• WHAT THIS TASK INVOLVES:
From the line with "At what coordinates should I click to accomplish: Open London's" through the last line of the records below, both ends included, transcribe only those lines, exactly, and omit the pictures.

• RECORDS TO USE:
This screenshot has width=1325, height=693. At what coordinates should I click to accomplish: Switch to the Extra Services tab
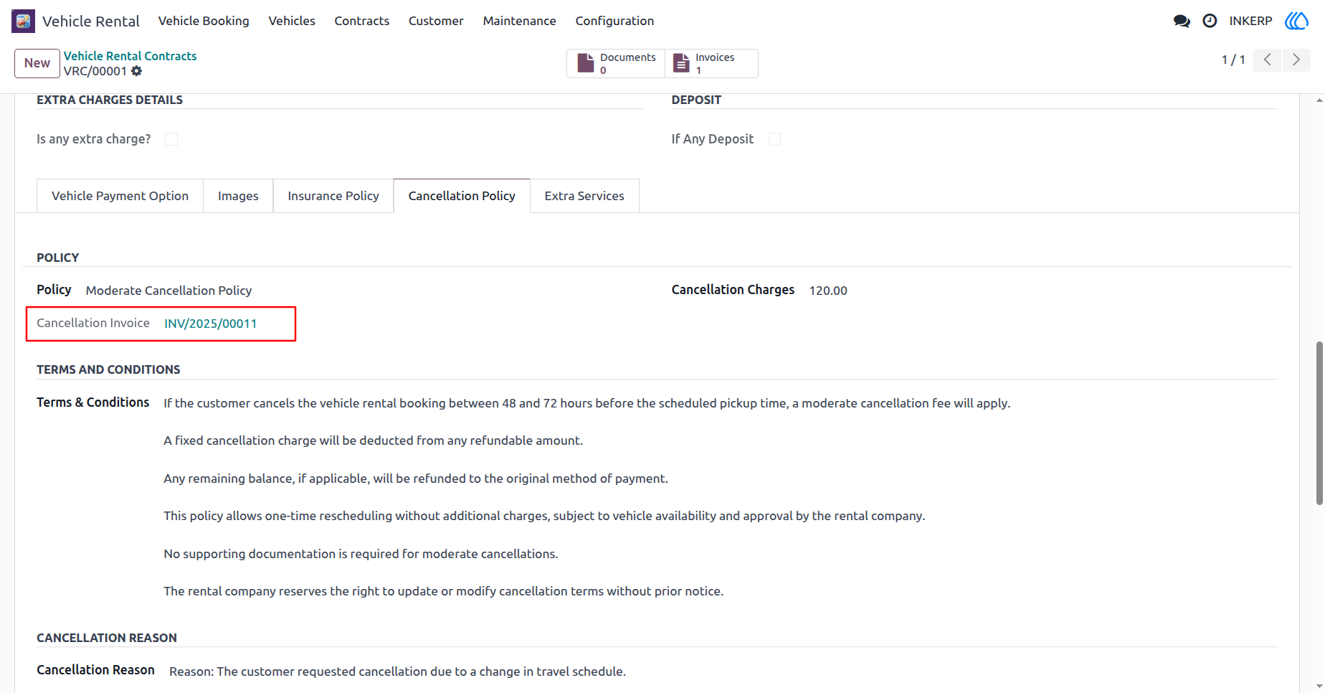tap(584, 196)
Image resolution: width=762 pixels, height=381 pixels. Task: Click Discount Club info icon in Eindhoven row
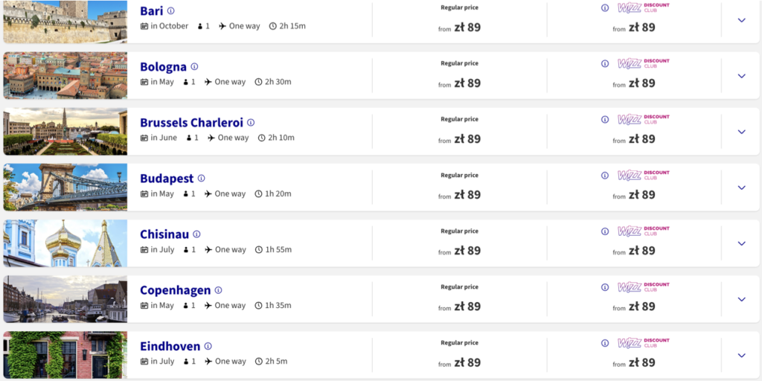click(x=604, y=343)
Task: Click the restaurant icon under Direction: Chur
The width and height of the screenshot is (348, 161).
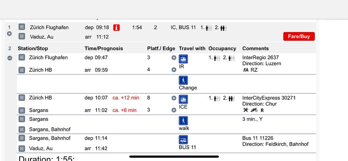Action: click(x=245, y=110)
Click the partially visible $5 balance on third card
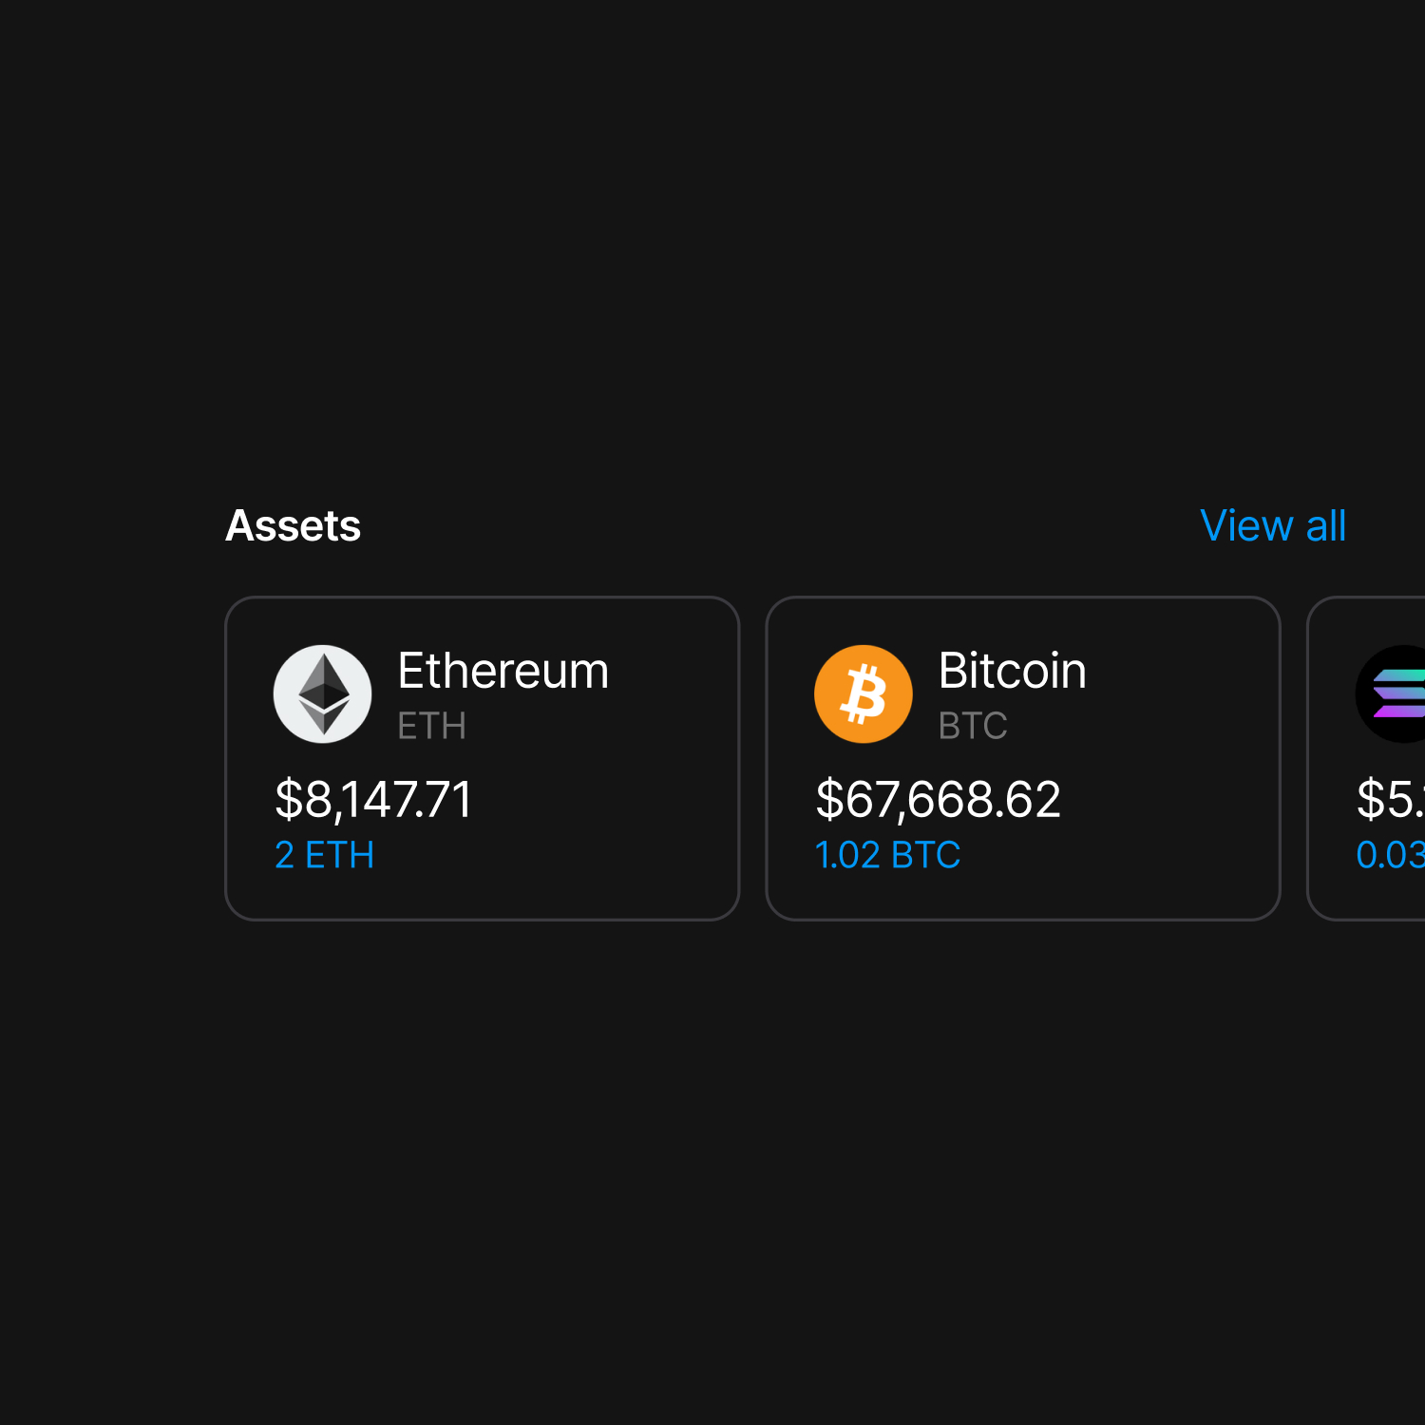The width and height of the screenshot is (1425, 1425). [1391, 800]
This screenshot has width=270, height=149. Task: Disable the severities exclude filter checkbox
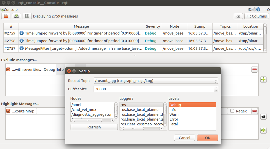8,69
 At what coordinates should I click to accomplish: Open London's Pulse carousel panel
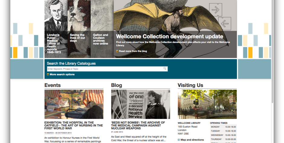(x=56, y=29)
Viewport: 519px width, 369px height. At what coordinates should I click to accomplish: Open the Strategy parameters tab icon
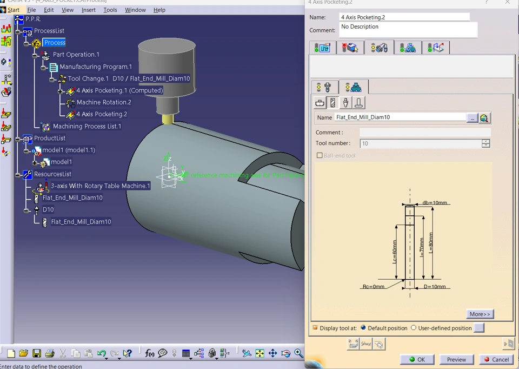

• REPLY:
 At what coordinates should I click to accomplish: Open London's Pulse carousel panel
(x=56, y=29)
Viewport: 519px width, 369px height. At what coordinates should I click to accomplish: Open the Strategy parameters tab icon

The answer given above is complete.